Brakes!

Debi

Owner/Admin
Staff
Joined
Sep 16, 2013
Messages
241,474
Reaction score
233,980
Points
315
Location
South of Indy

WHAT FRIEND OR RELATIVE HAS HAD YOU PUSHING THE IMAGINARY "PASSENGER BRAKE"? OR HAD YOU SCREAMING "WATCH OUT!" AS THEY BARRELLED THROUGH A STOP SIGN?
SHARE YOUR PASSENGER PANIC STORIES!
310221024_6608027762568476_5445200374947016627_n.jpg
 
  • Like
Reactions: garnetsilver
My friend Terry is a little bitty woman...she claims she's 4'9"...I say subtract an inch. I'm 5'7" so we make a unique looking sight walking next to each other. She drove this itty bitty car that I had to fold in two to get into. She loves to drive if we are together...I have asked for a helmet on occasion.

The woman does lane changes as if no one is next to her! She has a lead foot and drives like a banshee, does California rolling stops at stop signs, and in general terrifies me anytime I've been in her car. Yet she has a clean record and no accidents. The only thing I can figure is there is an army of angels flying with that car cuz the rosary hanging from the mirror is swinging wildly as we go down the road!
 
I didn't want to use the brakes but instead knock my boss on the head. When I first started working for the company I didn't know that he had narcolepsy, but he pretended like he was fine. We went to lunch one day and he said he would drive. Only one guy in the office would voluntarily ride with him and that first time I went too, while everyone else went in different cars.

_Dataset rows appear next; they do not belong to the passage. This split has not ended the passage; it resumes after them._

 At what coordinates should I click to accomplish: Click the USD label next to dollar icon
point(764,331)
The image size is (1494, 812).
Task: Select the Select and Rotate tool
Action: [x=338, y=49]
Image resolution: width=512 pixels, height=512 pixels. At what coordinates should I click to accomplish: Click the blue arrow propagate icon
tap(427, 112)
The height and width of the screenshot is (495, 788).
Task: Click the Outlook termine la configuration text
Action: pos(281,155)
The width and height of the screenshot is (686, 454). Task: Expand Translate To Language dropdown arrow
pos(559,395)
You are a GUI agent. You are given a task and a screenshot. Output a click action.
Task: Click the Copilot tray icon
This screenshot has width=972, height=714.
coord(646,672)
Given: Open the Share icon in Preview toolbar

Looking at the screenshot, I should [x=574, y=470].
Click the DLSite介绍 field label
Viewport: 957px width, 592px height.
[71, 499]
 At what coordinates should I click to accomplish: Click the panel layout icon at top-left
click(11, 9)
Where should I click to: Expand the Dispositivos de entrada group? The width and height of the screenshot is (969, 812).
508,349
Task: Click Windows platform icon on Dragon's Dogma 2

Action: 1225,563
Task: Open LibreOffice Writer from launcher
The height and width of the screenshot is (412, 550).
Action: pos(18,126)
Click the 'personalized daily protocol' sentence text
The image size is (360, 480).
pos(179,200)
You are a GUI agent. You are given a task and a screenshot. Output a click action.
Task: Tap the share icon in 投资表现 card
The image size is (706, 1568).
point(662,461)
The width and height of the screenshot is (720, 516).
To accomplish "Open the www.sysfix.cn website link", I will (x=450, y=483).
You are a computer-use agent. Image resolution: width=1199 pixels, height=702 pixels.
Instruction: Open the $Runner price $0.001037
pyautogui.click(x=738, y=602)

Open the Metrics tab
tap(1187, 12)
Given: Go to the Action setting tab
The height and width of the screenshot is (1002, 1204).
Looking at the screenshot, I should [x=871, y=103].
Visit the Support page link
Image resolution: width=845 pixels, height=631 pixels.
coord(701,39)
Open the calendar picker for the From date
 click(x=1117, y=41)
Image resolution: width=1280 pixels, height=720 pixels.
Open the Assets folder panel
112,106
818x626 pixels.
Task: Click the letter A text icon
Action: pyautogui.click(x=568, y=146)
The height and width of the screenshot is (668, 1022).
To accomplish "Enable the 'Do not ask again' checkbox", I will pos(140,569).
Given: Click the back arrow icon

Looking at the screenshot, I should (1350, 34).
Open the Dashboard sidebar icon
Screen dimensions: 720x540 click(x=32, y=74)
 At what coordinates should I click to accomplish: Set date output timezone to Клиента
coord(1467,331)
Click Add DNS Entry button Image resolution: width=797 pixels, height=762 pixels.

He fell asleep going fifty on a 2 lane back road and somehow woke up just in time to slow down and turn into the drive way of the country club where he was taking us to eat. I never rode with him again. He was the director and my boss was the manager. Once they had to go to Dallas and the manager tried to rent the car but the director beat him to it. He did not want to ride in a car that guy was driving but he came back in one piece. He said that when his boss was on the freeway from the airport to the hotel he fell asleep and the manager was just getting ready to kick his foot off the gas and grab the wheel when he saw their exit, but the director woke up and took the exit. It was like the guy had an angel sitting on his shoulder.
 
I never tried pushing the brake, but a buddy of mine years ago was the best and worst driver i have ever known. There were a few times we would end up facing the wrong direction on a road and tilted on two wheels before the vehicle would fall back down onto all four lol. The scariest was when we almost flipped over as we flew into a swamp Dukes of Hazzard style...with me and another friend in the back of the pick up.
 
One of my oldest and dearest friends is a devout Christian, one of the kindest, most gentle people you'd ever meet.....until he gets behind the wheel of car. He's a huge NASCAR fan, and he drives like it. The funny part is just how serene and peaceful he looks while driving like a bat out of hell. I guess knowing you'll be getting your just reward in the hereafter will do that.
 
I don't do it but my mother does, she has never held a licence or driven . I've had a clean driving record for over 40 years but she instructs me and her foot goes back and forth on the imaginary brake even though I drive carefully. I dread having to take her places.
 
I don't do it but my mother does, she has never held a licence or driven . I've had a clean driving record for over 40 years but she instructs me and her foot goes back and forth on the imaginary brake even though I drive carefully. I dread having to take her places.
My mother does the same thing. She can make you a nervous wreck driving with her. Now, when she is driving...look out lol.
 
My Dad has a major lead foot. He still lives in Los Angeles and claims that he can drive to anywhere in the city within 15 minutes. It was frustrating growing up because anytime we had plans to be somewhere at a certain time we were always waiting on him to get ready because he was so confident that we still had plenty of time if he was driving. He has so many speeding tickets it's not funny, at least not to the rest of us. He thinks it's like a game to get up in a court room and argue that he mathematically couldn't have been speeding due to how the traffic lights are timed and challenging the officer to provide proof other than the written ticket. To this day my Dad still brags about the time he got a ticket for going 115 MPH in his old minivan.
 
115 MPH in his old minivan.
Oh i miss my old minivan. It was my mother's company van when she ran her own business. Instead of trading it in, she gave to me to use. Perfect for side work. I used to peel wheels in that thing lol. It ran great. The dealership didn't want to give my parents a decent amount for truck, so kept it in the family. My major t-bone accident was the sad end for that truck.